**Dataset content:**
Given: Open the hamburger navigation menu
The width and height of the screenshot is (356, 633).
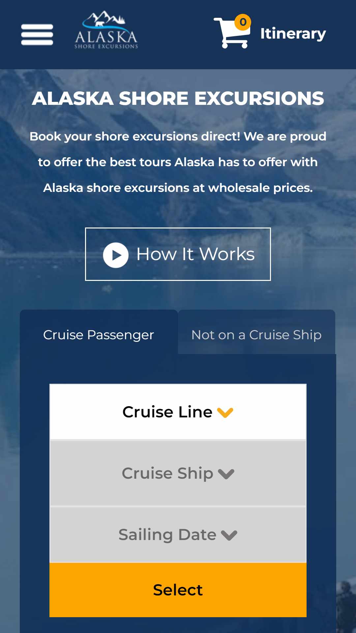Looking at the screenshot, I should coord(37,35).
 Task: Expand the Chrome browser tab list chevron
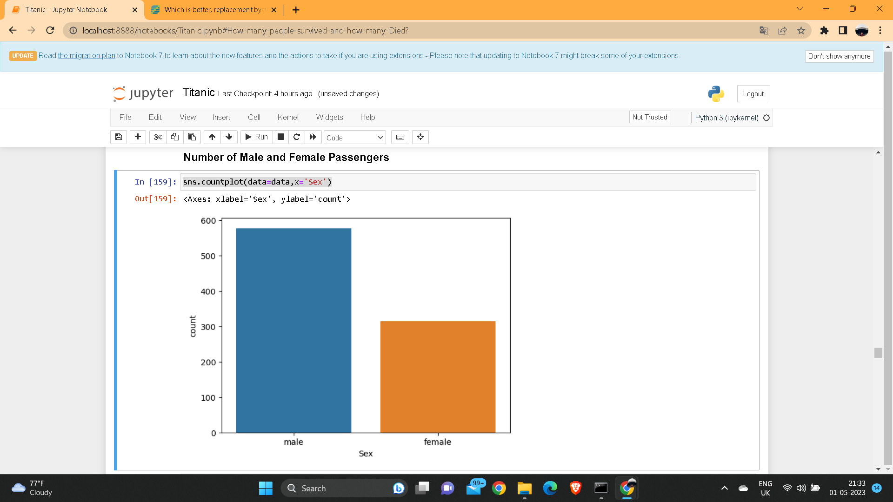(800, 8)
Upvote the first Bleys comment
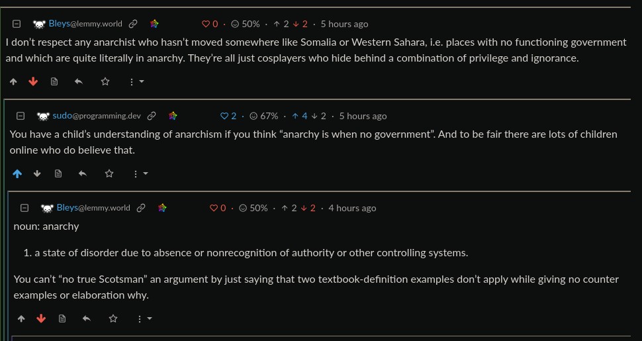 [x=13, y=81]
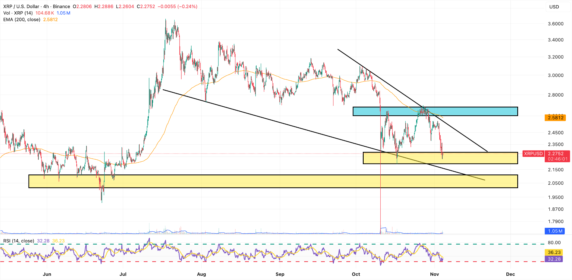Image resolution: width=572 pixels, height=280 pixels.
Task: Open the RSI (14, close) indicator legend
Action: (x=18, y=241)
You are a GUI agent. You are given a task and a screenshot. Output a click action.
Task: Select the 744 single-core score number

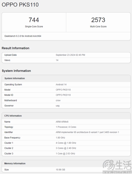pos(34,20)
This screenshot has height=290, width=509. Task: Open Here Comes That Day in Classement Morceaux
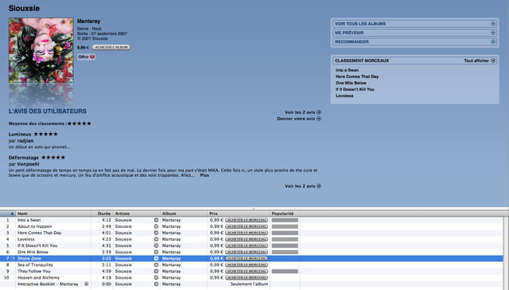click(x=357, y=76)
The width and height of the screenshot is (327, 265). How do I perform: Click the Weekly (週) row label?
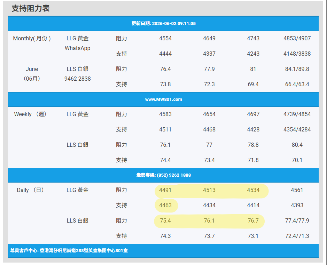(x=30, y=114)
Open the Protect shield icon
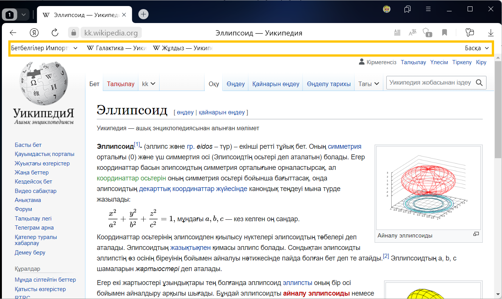502x299 pixels. coord(427,32)
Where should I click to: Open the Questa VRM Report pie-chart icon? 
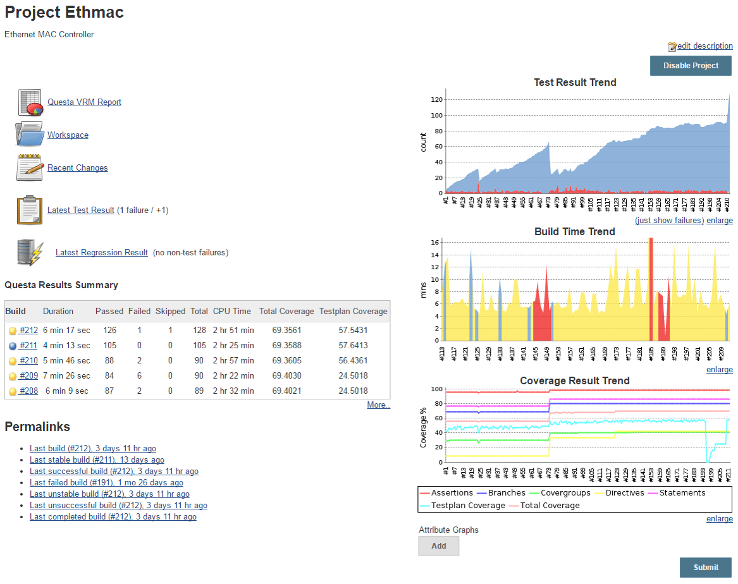click(30, 102)
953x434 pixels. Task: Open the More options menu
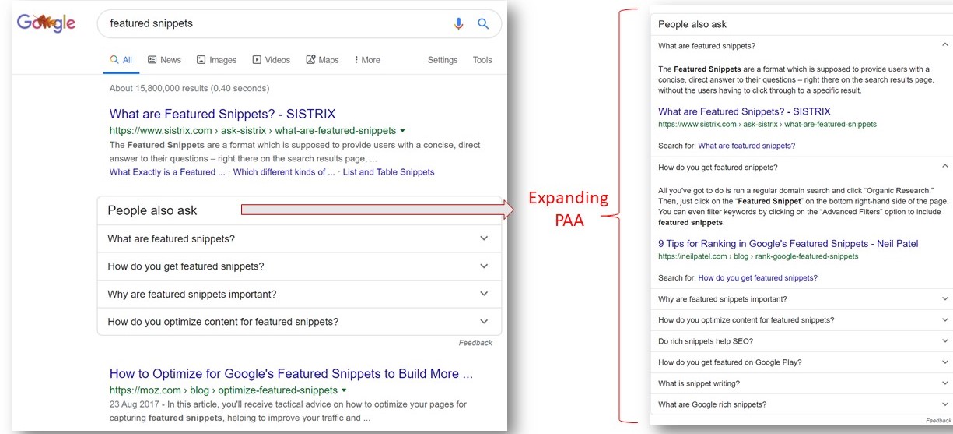coord(367,60)
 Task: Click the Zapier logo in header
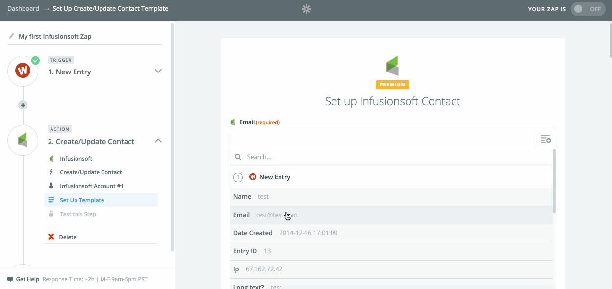pyautogui.click(x=306, y=9)
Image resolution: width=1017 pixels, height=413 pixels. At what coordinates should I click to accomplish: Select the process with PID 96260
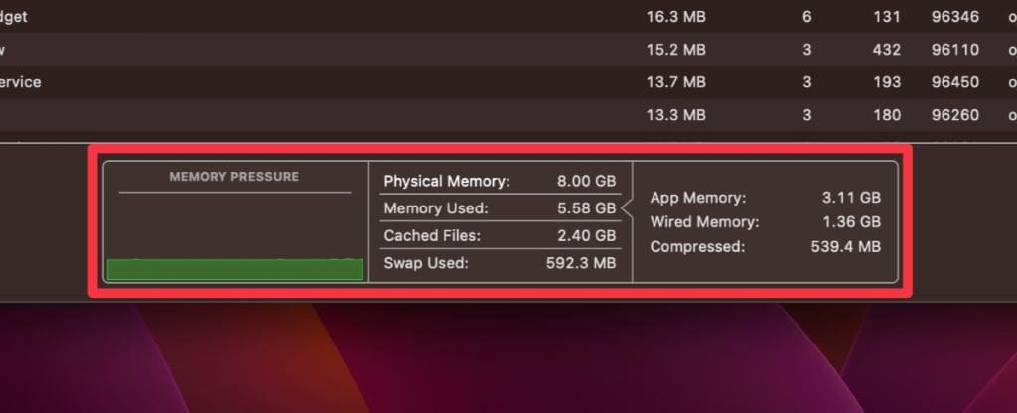click(x=944, y=115)
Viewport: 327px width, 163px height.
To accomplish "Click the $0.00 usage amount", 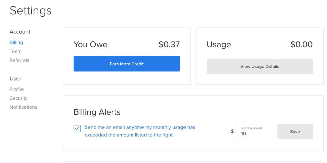I will click(301, 44).
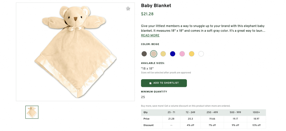This screenshot has width=286, height=131.
Task: Select the 250 - 499 quantity tier
Action: [x=213, y=112]
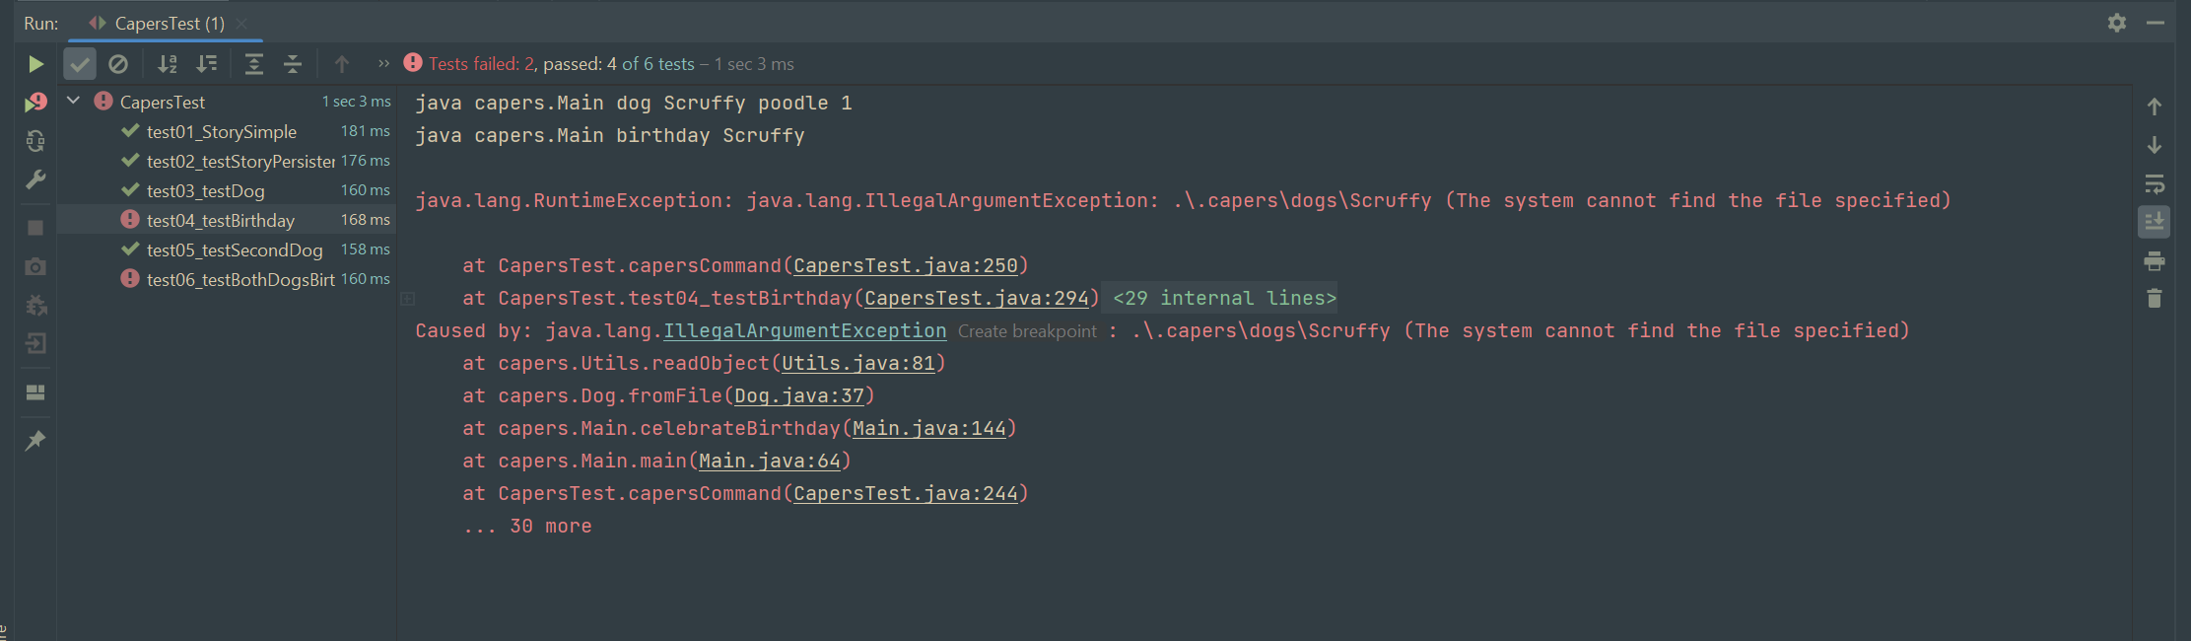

**Exercise prompt:** Update the lines starting at the one that contains "This screenshot has height=290, width=509." and ending at the one that contains "pyautogui.click(x=306, y=9)" by putting "Launch" in place of "Open", with nothing else changed. Give only those lines, without the pictures.

**Finished answer:**
This screenshot has height=290, width=509. Task: Launch Here Comes That Day in Classement Morceaux
click(x=357, y=76)
The width and height of the screenshot is (327, 265). How do I perform: Click the Weekly (週) row label?
(x=30, y=114)
Launch the Protect shield icon
502x299 pixels. coord(427,32)
Where should I click to: Launch the Questa VRM Report pie-chart icon? 
click(30, 102)
953x434 pixels. Task: Launch the More options menu
coord(367,60)
 Task: Click the Zapier logo in header
pyautogui.click(x=306, y=9)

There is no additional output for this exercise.